Great investing often comes down to asking simple questions at the right time. Today's biggest questions about Ethereum (ETH 3.20%) are whether it can surpass the $5,000 level and, more importantly, what drivers are in play to make such a move happen. It's currently priced in the mid-$4,000s, so getting the answers right means potentially capturing some significant upside.

Strong and persistent tailwinds are already blowing. The chain just locked in a major upgrade, its exchange-traded funds (ETFs) are gathering serious assets, its staking is delivering a meaningful yield, and corporate treasuries are showing up to buy and tighten the supply.

Here's how that stack could be enough to nudge this coin over $5,000 before 2026.

A pile of coins embossed with the Ethereum logo.

Image source: Getty Images.

Durable catalysts are already in motion

Better-than-ever platform technology is underpinning Ethereum's bull run right now.

On May 7, Ethereum implemented Pectra, its latest upgrade, bundling a slate of improvements focused on usability, staking mechanics, and throughput. Pectra formalized account abstraction behavior for regular crypto wallets, which is a fancy way of saying everyday transactions are now safer and more flexible. It also raised the validator effective balance ceiling, letting larger operators consolidate and run fewer, fatter validators with less overhead, thereby effectively increasing their realized staking yield after expenses.

Another major upgrade called Fusaka is anticipated for late 2025 or early 2026. If delivered, it should further cut costs for Layer-2s (L2s) and support more activity. The takeaway here is that Ethereum is going to continue to work on scaling more efficiently to reduce congestion on the main network, hopefully cutting gas fees and transaction times even further in the process.

Capital is also showing up now, and big time. From July 2024 until the end of July of this year, U.S.-based spot Ether ETFs attracted roughly $8.7 billion of net inflows, with about half arriving in just the last two weeks of that period. There's no indication of these inflows slowing at the moment.

Staking is the quieter trend that's incentivizing the parking of capital on the chain. Headline staking yields for Ethereum sit in the low single digits, typically around 2% to 3% before fees. That's not about to make anyone rich, but for institutional investors looking to allocate capital, it's meaningful.

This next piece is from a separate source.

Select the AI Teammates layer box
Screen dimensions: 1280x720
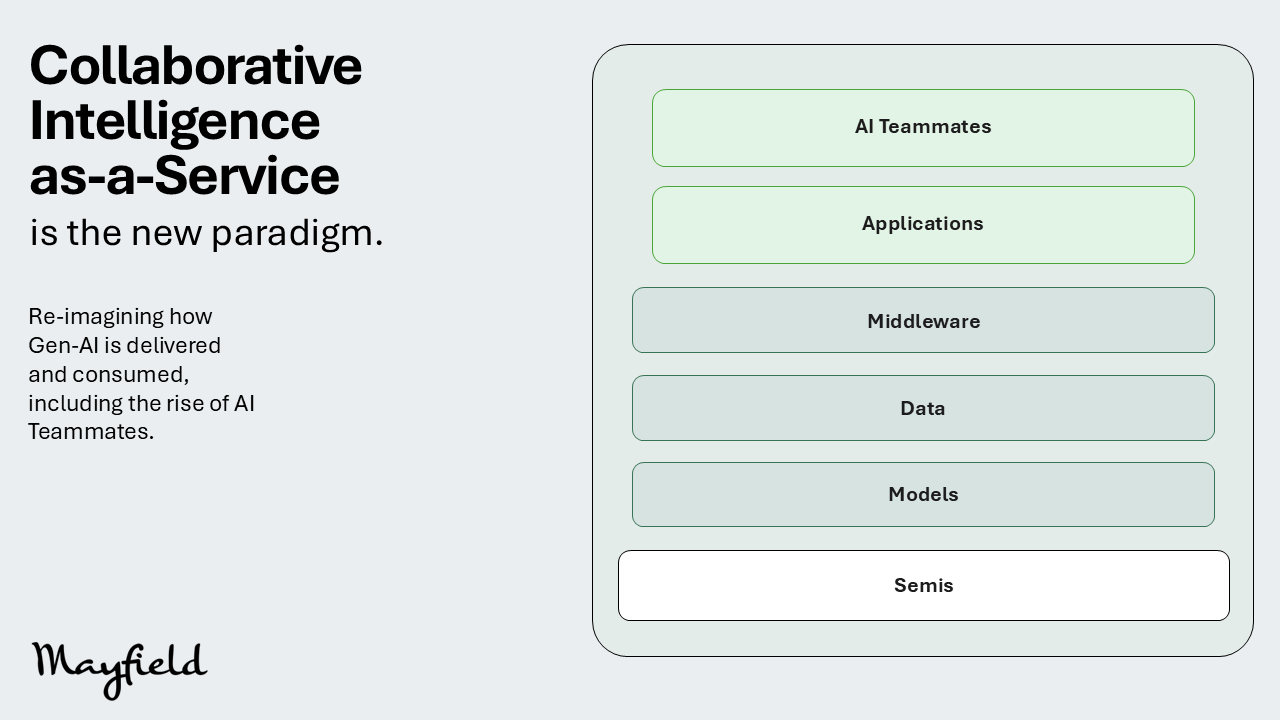(923, 128)
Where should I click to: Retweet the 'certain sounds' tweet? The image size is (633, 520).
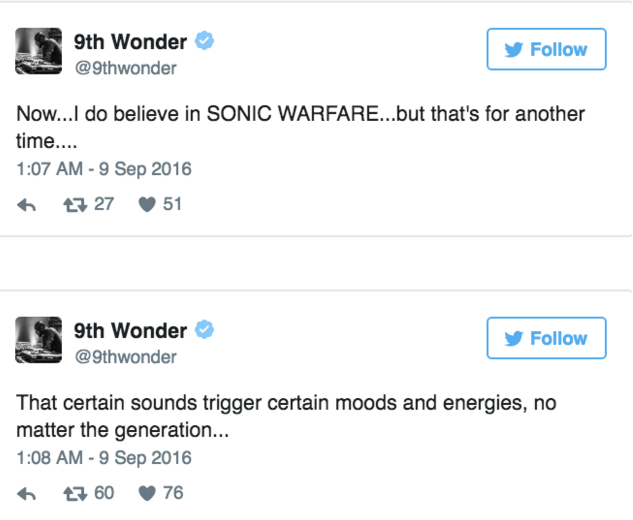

Finally, direct corporate ownership has arrived. A growing list of public companies now disclose holding Ether on their balance sheets. And unlike retail investor flows, corporate treasuries tend to be sticky once established.

This cocktail of bullish forces does not ensure that the coin's price will follow a straight line upwards. It does mean that Ethereum does not need perfection or any new major catalysts to add another 10% from here. It just needs the status quo to keep going, which looks to be happening without a hitch so far.

There aren't as many risks as before, but one important problem remains

Now, let's discuss the caveats that could stop this coin from reaching $5,000 in the near term.

Ethereum still faces fierce competition on speed and cost from faster chains, specifically Solana. Even if every upgrade closes that gap a bit, there's still a very long way for it to go before it's truly competitive. But that's more of a longer-term concern than something that would interrupt its ongoing uptrend.

Separately, ETF inflows can reverse if macro conditions become less favorable, risk appetite fades, or gas fees spike due to high network utilization and users once again decamp to cheaper venues.

For investors, the playbook here is pretty easy.

The investment thesis for buying and holding Ethereum remains that it is the settlement layer for a large slice of programmable finance via smart contracts. Pectra's delivery and the ETF bid both support that thesis rather than threatening it.

Accordingly, the coin is quite likely to reach $5,000 before 2026. Even if it doesn't, it's still more likely to be climbing than it is to be falling.

So if you believe the upgrade-plus-ETF-plus-staking loop will continue, dollar-cost averaging (DCAing) into Ether and holding it through the noise is a sensible approach. The chain's doldrums are done with for the time being, and there should be plenty of upside left in the tank here.